IROPA Elektrotechnik

Historie

IROPA wurde 1972 von den Herren Wilhelm Rodemann und Helmut Pank gegründet. In den Anfängen wurden Steuerungen von Maschinen und Anlagen noch in Relais- bzw. in Schützentechnik gegebenfalls in Logikmodulen realisiert. IROPA erkannte aber früh, dass die Zukunft im Einsatz speicherprogrammierbarer Steuerungen liegt. Es wurden Steuerungen von Siemens (S3) und von Klöckner-Möller eingesetzt.

Da es zu Beginn keine geeigneten Programmiersysteme gab, entwickelte IROPA eigene Programmiertools für PC's, für die Steuerungen S3, Klöckner-Möller, IPC und S5, sowie die erforderlichen Hardware-Schnittstellen zu diesen Steuerungen. Um den Bedienern detaillierte Informationen des Prozesses und Anlagenzustandes zu geben, wurde ein Störmeldesystem und ein einfaches Visualisierungssystem für Commodore CBM-Rechner entwickelt.

Mit Verbreitung der heutigen PC's Anfang der 80er Jahre, wurden die vorhandenen Tools auf diesen PC's mit MS-DOS neu realisiert und es entstand ein komfortables Visualisierungssystem (ONANZxx) mit eigenem Grafikeditor für die VISU-Bilder. Dieses Visualisierungssystem konnte detaillierte Anlageninformationen, Störmeldungen (aktuell und historisch) anzeigen und Anlagenprozessdaten speichern.

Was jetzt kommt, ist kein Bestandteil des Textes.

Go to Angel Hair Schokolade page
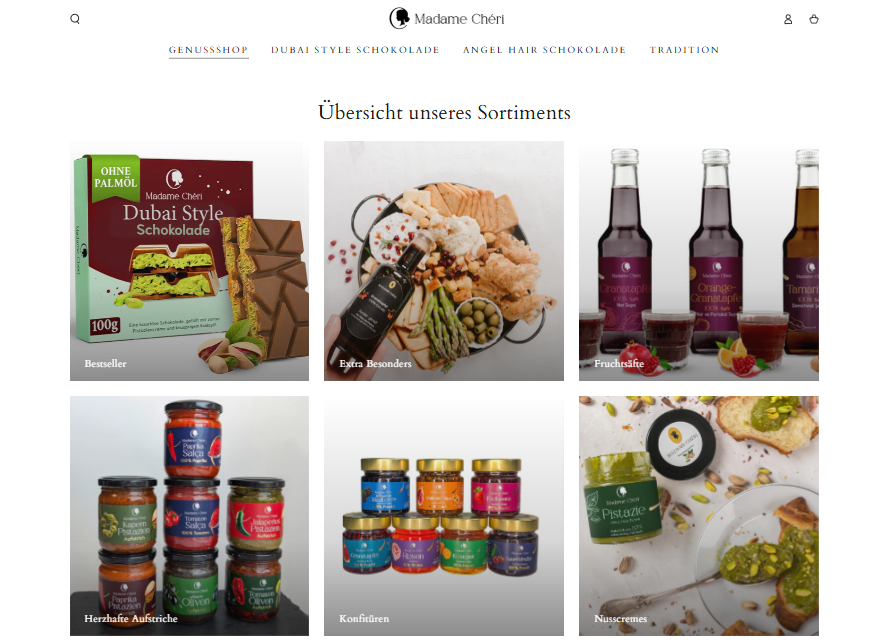The image size is (894, 643). click(544, 50)
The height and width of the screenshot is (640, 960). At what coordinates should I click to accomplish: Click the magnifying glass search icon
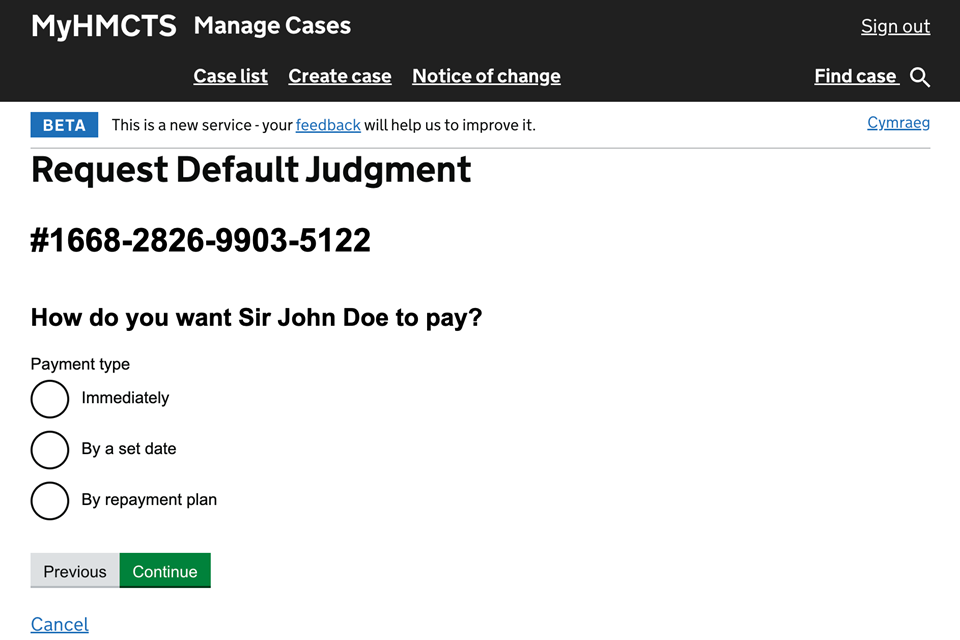pos(920,77)
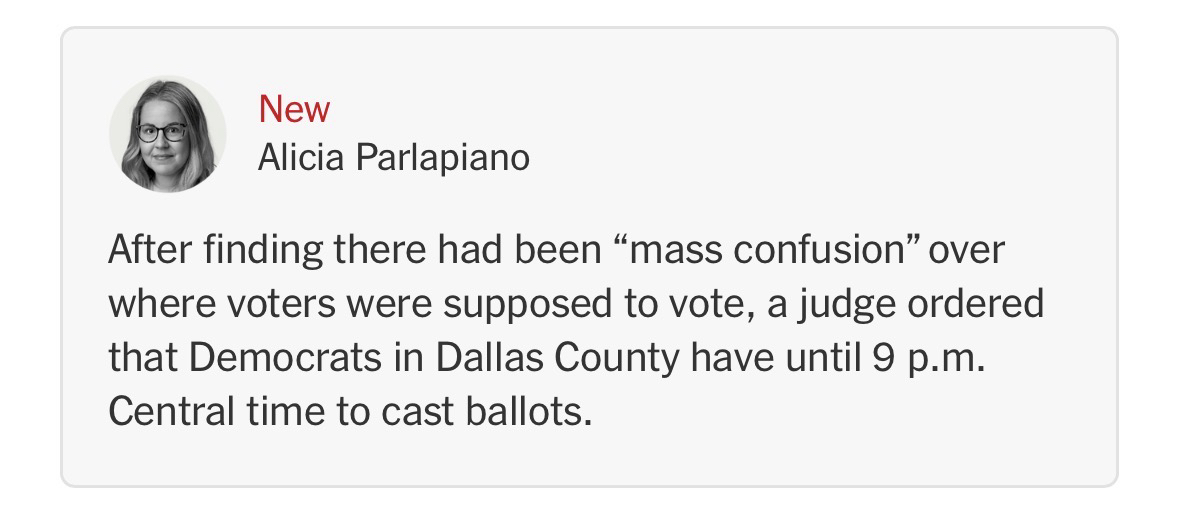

IROPA hat immer schon einen Schwerpunkt in die Erfassung und Auswertung von Produktions- und Prozessdaten gelegt. Diese Daten wurden dort erfasst, wo sie entstehen, direkt aus den Anlagensteuerungen, früher in Relativen-Dateien, heute in SQL-Datenbanken. Darauf aufsetzend wurden Kunden-, bzw. anlagenspezifische Auswertungen geschrieben. Diese Entwicklungen wurden für heutige Steuerungssysteme wie Siemens S7 oder Allen Bradley weitergeführt.

In den letzten Jahren setzen wir in Bezug auf Visualisierung verstärkt auf webbasierte Systeme. Daraus entstand unsere Eigenentwicklung, IROPA-DMS, die aus 3 Komponenten besteht, dem DatenClient, dem MDDS und dem WeBS.